▸ Given data
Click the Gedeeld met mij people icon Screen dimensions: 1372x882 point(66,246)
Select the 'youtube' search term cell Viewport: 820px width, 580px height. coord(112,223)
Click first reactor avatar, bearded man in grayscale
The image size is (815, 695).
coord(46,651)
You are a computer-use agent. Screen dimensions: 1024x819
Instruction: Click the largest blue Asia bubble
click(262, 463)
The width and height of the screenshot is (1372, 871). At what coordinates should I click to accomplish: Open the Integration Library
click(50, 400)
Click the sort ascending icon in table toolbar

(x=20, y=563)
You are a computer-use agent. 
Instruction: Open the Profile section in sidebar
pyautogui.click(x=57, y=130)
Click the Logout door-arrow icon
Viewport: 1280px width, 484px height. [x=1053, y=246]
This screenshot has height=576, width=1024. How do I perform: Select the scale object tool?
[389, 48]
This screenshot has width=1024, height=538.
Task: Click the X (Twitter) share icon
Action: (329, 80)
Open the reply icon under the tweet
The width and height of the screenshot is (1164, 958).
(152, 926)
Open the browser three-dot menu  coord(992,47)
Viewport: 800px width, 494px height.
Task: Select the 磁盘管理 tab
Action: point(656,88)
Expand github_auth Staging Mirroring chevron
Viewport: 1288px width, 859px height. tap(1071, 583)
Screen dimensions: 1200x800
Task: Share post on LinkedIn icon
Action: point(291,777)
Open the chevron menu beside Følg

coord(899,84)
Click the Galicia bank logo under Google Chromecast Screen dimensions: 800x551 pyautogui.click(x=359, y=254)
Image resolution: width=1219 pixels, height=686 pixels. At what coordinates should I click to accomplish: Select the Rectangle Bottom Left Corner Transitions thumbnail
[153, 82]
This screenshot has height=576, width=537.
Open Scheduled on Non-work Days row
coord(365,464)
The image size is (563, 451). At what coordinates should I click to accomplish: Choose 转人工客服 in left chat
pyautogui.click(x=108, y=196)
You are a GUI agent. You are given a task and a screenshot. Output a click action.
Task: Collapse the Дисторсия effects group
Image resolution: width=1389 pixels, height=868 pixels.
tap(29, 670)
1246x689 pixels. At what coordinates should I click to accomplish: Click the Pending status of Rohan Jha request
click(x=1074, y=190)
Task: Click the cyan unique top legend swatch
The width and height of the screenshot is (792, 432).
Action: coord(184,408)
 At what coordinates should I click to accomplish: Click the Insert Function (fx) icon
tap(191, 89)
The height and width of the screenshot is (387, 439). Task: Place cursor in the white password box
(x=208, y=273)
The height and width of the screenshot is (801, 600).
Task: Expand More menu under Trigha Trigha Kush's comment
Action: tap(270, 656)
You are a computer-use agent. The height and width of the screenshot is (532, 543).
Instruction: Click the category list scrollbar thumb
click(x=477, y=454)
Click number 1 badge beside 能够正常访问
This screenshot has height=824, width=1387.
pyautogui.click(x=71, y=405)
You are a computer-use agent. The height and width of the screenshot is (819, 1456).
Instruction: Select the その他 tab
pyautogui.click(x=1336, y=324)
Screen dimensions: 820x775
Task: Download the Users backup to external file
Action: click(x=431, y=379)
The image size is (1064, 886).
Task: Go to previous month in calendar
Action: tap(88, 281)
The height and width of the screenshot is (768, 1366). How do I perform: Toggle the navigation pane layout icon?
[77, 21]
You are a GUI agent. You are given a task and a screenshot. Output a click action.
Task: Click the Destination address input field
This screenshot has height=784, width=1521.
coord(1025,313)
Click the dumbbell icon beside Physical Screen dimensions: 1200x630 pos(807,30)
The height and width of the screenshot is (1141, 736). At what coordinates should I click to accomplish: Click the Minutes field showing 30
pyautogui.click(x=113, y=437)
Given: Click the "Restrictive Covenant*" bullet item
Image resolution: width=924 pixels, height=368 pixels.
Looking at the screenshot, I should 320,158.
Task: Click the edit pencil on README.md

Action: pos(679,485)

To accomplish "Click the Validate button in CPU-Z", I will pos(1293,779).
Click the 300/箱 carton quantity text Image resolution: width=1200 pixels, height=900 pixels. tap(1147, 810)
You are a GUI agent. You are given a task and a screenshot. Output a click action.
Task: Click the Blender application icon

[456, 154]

▸ Your instructions
Copy out every entry above exactly.

▸ Written solution
Click the Gedeeld met mij people icon Screen dimensions: 1372x882 point(66,246)
Select the 'youtube' search term cell Viewport: 820px width, 580px height. coord(112,223)
Click first reactor avatar, bearded man in grayscale
The image size is (815, 695).
coord(46,651)
You are a computer-use agent. Screen dimensions: 1024x819
Instruction: Click the largest blue Asia bubble
click(262, 463)
The width and height of the screenshot is (1372, 871). At what coordinates should I click to accomplish: Open the Integration Library
click(50, 400)
Click the sort ascending icon in table toolbar

(x=20, y=563)
You are a computer-use agent. 
Instruction: Open the Profile section in sidebar
pyautogui.click(x=57, y=130)
Click the Logout door-arrow icon
Viewport: 1280px width, 484px height. [x=1053, y=246]
This screenshot has height=576, width=1024. How do I perform: Select the scale object tool?
[389, 48]
This screenshot has width=1024, height=538.
Task: Click the X (Twitter) share icon
Action: (329, 80)
Open the reply icon under the tweet
The width and height of the screenshot is (1164, 958).
(152, 926)
Open the browser three-dot menu  coord(992,47)
Viewport: 800px width, 494px height.
Task: Select the 磁盘管理 tab
Action: point(656,88)
Expand github_auth Staging Mirroring chevron
Viewport: 1288px width, 859px height. tap(1071, 583)
Screen dimensions: 1200x800
Task: Share post on LinkedIn icon
Action: point(291,777)
Open the chevron menu beside Følg

coord(899,84)
Click the Galicia bank logo under Google Chromecast Screen dimensions: 800x551 pyautogui.click(x=359, y=254)
Image resolution: width=1219 pixels, height=686 pixels. At what coordinates should I click to accomplish: Select the Rectangle Bottom Left Corner Transitions thumbnail
[153, 82]
This screenshot has height=576, width=537.
Open Scheduled on Non-work Days row
coord(365,464)
The image size is (563, 451). At what coordinates should I click to accomplish: Choose 转人工客服 in left chat
pyautogui.click(x=108, y=196)
You are a GUI agent. You are given a task and a screenshot. Output a click action.
Task: Collapse the Дисторсия effects group
Image resolution: width=1389 pixels, height=868 pixels.
tap(29, 670)
1246x689 pixels. At what coordinates should I click to accomplish: Click the Pending status of Rohan Jha request
click(x=1074, y=190)
Task: Click the cyan unique top legend swatch
The width and height of the screenshot is (792, 432).
Action: coord(184,408)
 At what coordinates should I click to accomplish: Click the Insert Function (fx) icon
tap(191, 89)
The height and width of the screenshot is (387, 439). Task: Place cursor in the white password box
(x=208, y=273)
The height and width of the screenshot is (801, 600).
Task: Expand More menu under Trigha Trigha Kush's comment
Action: tap(270, 656)
You are a computer-use agent. The height and width of the screenshot is (532, 543).
Instruction: Click the category list scrollbar thumb
click(x=477, y=454)
Click number 1 badge beside 能够正常访问
This screenshot has height=824, width=1387.
pyautogui.click(x=71, y=405)
You are a computer-use agent. The height and width of the screenshot is (819, 1456).
Instruction: Select the その他 tab
pyautogui.click(x=1336, y=324)
Screen dimensions: 820x775
Task: Download the Users backup to external file
Action: click(x=431, y=379)
The image size is (1064, 886).
Task: Go to previous month in calendar
Action: tap(88, 281)
The height and width of the screenshot is (768, 1366). How do I perform: Toggle the navigation pane layout icon?
[77, 21]
You are a GUI agent. You are given a task and a screenshot. Output a click action.
Task: Click the Destination address input field
This screenshot has height=784, width=1521.
coord(1025,313)
Click the dumbbell icon beside Physical Screen dimensions: 1200x630 pos(807,30)
The height and width of the screenshot is (1141, 736). At what coordinates should I click to accomplish: Click the Minutes field showing 30
pyautogui.click(x=113, y=437)
Given: Click the "Restrictive Covenant*" bullet item
Image resolution: width=924 pixels, height=368 pixels.
Looking at the screenshot, I should 320,158.
Task: Click the edit pencil on README.md

Action: pos(679,485)

To accomplish "Click the Validate button in CPU-Z", I will pos(1293,779).
Click the 300/箱 carton quantity text Image resolution: width=1200 pixels, height=900 pixels. tap(1147, 810)
You are a GUI agent. You are given a task and a screenshot. Output a click action.
Task: Click the Blender application icon

[456, 154]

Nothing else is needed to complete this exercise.